Effective Sample Size¶
A natural summary of ASI's efficiency gain is the effective sample size (ESS): the number of true labels that would be needed to match ASI's mean confidence interval width.
We report ASI's effective sample size across correlation levels, translating the width reduction into an equivalent number of true labels. See the Scientific Validation Methodology page for the formal definition and formula of ESS.
ess_mean = [np.mean(raw_stats[correlation]["ASI"]["effective_sample_sizes"]) for correlation in correlations]
ess_q_lower = [
np.percentile(raw_stats[correlation]["ASI"]["effective_sample_sizes"], lower_percentile)
for correlation in correlations
]
ess_q_upper = [
np.percentile(raw_stats[correlation]["ASI"]["effective_sample_sizes"], upper_percentile)
for correlation in correlations
]
fig, ax = plt.subplots(figsize=(8, 5))
ax.plot(correlations, ess_mean, marker="o", color="darkorange", label="ASI ESS (mean)")
ax.fill_between(
correlations,
ess_q_lower,
ess_q_upper,
alpha=0.15,
color="darkorange",
label=f"{lower_percentile}th–{upper_percentile}th percentile",
)
ax.axhline(y=N_LABELED, color="steelblue", linestyle="--", lw=2, label=f"Baseline (True only, n={N_LABELED})")
ax.set_xlabel("Proxy–true correlation")
ax.set_ylabel("Effective sample size")
ax.set_xlim(0.05, 0.95)
ax.legend()
plt.tight_layout()
plt.show()
Summary¶
This notebook has empirically validated that GLIDE's ASI implementation satisfies two key statistical properties:
| Property | Result |
|---|---|
| Coverage validity | ASI achieves the nominal coverage across all correlation levels and confidence levels tested |
| Efficiency | ASI produces shorter confidence intervals than True only for sufficient correlation levels, with the gain growing with correlation |
Because both ASI and True only share the same active sampling rule, every observed difference (in interval width or effective sample size) is attributable exclusively to the proxy labels.
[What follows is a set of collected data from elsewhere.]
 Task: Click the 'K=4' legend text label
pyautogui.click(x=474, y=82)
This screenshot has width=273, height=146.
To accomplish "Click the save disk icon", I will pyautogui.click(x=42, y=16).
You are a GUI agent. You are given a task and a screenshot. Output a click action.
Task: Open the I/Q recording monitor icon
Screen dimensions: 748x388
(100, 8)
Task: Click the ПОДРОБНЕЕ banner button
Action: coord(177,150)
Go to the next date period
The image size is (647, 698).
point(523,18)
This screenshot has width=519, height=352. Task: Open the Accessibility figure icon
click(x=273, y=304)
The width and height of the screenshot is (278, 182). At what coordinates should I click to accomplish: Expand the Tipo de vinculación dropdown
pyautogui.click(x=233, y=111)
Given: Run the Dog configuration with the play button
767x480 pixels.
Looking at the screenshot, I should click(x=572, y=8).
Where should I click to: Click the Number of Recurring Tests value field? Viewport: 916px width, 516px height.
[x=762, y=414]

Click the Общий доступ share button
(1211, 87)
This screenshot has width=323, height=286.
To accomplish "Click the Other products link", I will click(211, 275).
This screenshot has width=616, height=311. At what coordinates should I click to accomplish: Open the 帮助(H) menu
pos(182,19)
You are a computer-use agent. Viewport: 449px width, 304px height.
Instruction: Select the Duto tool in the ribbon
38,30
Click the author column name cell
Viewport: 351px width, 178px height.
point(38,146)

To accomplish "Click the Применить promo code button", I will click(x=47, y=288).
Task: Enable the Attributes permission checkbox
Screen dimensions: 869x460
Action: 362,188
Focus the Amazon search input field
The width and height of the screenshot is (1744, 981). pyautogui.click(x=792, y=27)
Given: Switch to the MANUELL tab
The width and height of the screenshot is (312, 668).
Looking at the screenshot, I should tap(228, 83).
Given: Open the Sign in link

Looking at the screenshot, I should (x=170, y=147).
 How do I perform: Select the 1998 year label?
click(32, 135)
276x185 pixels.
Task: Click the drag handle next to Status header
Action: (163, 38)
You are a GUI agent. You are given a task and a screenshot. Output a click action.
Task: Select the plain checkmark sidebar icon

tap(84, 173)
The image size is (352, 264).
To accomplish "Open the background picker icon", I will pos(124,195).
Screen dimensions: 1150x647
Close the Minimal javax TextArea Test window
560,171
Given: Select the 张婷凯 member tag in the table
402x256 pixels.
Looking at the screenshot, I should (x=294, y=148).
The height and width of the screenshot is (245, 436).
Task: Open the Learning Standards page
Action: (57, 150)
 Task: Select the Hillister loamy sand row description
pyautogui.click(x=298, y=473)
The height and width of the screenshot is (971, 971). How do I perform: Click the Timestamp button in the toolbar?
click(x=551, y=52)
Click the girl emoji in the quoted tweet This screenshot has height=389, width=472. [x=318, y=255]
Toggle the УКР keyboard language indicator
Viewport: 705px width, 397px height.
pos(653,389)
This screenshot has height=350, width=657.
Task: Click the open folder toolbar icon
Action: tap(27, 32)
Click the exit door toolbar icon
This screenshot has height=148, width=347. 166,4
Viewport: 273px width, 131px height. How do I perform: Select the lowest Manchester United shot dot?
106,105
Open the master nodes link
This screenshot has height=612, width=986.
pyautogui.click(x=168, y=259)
This clean comparison confirms that the proxy rectification step in ASI adds genuine statistical efficiency without sacrificing validity.
Crucially, the biased baseline (Proxy only) fails the coverage test. It appears precise but is systematically wrong. ASI avoids this by correcting for proxy bias via IPW using the labeled subset.
The ESS analysis shows that with a proxy correlation of $0.9,$ ASI is equivalent to having more than twice more labeled data, a practical gain in scenarios where true annotation is expensive. This highlights the importance of a good LLM judge to evaluate an AI system.